◆ **Source document**
+++++

With the exception of Martin’s recently enlarged Romney breeding group, the rest of our sheep are becoming obviously bored with breeding season. The ewes are ready to return to their matriarchal society, and the rams seem to be looking forward to returning to their ram-only groups in the upper paddocks. It’s obvious that breeding season is almost over.
I’m sure many readers wonder how I know this — how I could possibly see into the thoughts of my sheep and know that they want to return to their single-sex groups? It’s a combination of knowing how sheep naturally live in the wild coupled with observations of my own flock. In the wild — for example, with bighorn sheep — the male lambs leave their mother’s flock at sexual maturity, between about four and six months of age. They eventually join small wandering male flocks of usually less than a half-dozen rams. The ewe lambs, on the other hand, typically remain within their mother’s flock for their entire lives. These matriarchal flocks typically contain about a dozen related ewes, but a flock sometimes joins others during harsh winters, creating flocks of a hundred or more female sheep who struggle together for survival in tough conditions. In the wild, the bighorn sheep mate during November and December for spring lambs, and it is during this time that the ram groups join up with the smaller bands of ewes, driven to push their genetics forward into future generations.
During the pre-breeding season called rut, these wild rams fight each other to establish a hierarchy, with the strongest males (having the biggest horns) ending up laying claim to the ewes. The ewes begin to cycle through heat as the days get shorter and the colder weather sets in, spurring the rams to breed. After weeks of breeding, all of the ewes in the group end up pregnant and no longer send out pheromones to attract the rams. It is at this point, with no more ewes to breed, that the rams wander off on their own, leaving the ewes once again in their matriarchal society.
Our own rams at Peeper Hollow Farm are put into their breeding groups based on my plans rather than their own in-fighting — but that doesn’t mean there aren’t some skirmishes among our rams! As breeding season approaches, the rams begin to mix it up, often shoving, pushing and charging at each other to establish their dominance. During this time, I often separate our smaller and younger ram lambs from the adult boys as I try to protect our youngest male flock members from the bigger, more experienced rams in this in-fighting. Even once the breeding groups are put together, the rams often fight through the fences, knocking heads as they try to intimidate the neighboring ram — and theoretically steal his girls! It isn’t unusual to find the tops of their heads either bald or split and bleeding from this fighting.

+++++

◆ **Extracted information**
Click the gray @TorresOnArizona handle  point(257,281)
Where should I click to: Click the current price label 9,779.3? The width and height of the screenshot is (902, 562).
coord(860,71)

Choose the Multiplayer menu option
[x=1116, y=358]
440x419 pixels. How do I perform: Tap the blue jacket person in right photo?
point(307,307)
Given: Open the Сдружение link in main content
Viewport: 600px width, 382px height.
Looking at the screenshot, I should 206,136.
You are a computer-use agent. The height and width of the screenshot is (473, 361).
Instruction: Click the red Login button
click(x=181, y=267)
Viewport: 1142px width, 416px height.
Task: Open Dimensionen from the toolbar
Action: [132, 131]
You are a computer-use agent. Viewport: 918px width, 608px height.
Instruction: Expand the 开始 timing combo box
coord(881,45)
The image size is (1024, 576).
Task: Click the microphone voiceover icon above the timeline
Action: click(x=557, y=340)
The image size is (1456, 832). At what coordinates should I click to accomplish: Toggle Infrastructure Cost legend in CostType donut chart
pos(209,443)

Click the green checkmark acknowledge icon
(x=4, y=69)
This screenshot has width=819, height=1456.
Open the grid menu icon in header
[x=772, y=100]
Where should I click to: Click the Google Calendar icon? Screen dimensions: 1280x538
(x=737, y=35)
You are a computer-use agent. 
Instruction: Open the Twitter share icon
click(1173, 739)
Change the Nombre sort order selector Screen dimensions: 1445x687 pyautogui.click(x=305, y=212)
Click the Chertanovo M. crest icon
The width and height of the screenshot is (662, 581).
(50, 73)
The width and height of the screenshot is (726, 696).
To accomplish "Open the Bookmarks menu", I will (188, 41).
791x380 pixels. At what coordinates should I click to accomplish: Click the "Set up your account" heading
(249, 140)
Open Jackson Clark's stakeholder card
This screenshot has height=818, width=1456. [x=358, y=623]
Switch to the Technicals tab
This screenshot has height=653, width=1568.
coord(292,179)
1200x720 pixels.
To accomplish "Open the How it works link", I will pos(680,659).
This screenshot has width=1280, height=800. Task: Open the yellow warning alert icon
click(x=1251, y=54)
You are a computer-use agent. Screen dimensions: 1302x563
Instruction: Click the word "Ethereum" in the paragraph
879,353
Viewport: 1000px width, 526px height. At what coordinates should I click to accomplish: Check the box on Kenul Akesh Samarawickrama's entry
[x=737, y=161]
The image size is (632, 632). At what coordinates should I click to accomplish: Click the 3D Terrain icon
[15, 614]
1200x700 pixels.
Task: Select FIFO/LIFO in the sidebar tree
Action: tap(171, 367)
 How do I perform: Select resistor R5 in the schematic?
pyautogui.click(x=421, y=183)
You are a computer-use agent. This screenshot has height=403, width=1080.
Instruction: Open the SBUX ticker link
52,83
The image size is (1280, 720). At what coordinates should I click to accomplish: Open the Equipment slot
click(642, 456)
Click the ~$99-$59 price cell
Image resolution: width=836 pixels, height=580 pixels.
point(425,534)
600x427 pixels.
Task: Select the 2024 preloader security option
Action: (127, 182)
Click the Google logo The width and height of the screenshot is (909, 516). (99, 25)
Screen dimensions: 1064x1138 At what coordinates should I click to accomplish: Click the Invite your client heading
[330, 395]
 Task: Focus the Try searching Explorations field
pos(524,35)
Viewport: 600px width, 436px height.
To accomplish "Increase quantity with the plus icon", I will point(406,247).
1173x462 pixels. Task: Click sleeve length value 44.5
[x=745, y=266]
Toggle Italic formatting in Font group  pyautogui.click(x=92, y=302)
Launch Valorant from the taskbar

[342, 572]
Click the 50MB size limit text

+++++

◆ **Work request A**
Answer these questions about the sheep breeding article:
(i) At what age do male bighorn lambs leave their mother's flock?
(ii) In which months do bighorn sheep mate?
(iii) What is the name of the farm where the writer keeps sheep?
◆ **Work request B**
Please pick up the sheep breeding article from its last sentence and continue it.
The listing plays no part in any of these tasks.

◆ **Expected answer A**
(i) At sexual maturity, between about four and six months of age.
(ii) November and December.
(iii) Peeper Hollow Farm.

◆ **Expected answer B**
As our ewes are bred, however, and the pheromones of their heat cycles dwindle in the breeze, the rams begin to settle down. Boredom begins to set in for the rams in groups where all the ewes are already bred, and they set their sights on neighboring fields where the resident ram might not be quite so bored. Right now, with essentially all of our Romeldale/CVM ewes bred, those rams are focused on Martin’s Romney group, calling to him through the fence and posturing for a fight. I can almost imagine the hurled insults they call out to him, hoping to take him on and then steal away his ewes. Obviously, this isn’t possible with all the electrified fence between his group and theirs, but sheep don’t think that way. Fencing doesn’t register as an obstacle. All they know is that there are ewes still cycling through heat in the next field — and they want them!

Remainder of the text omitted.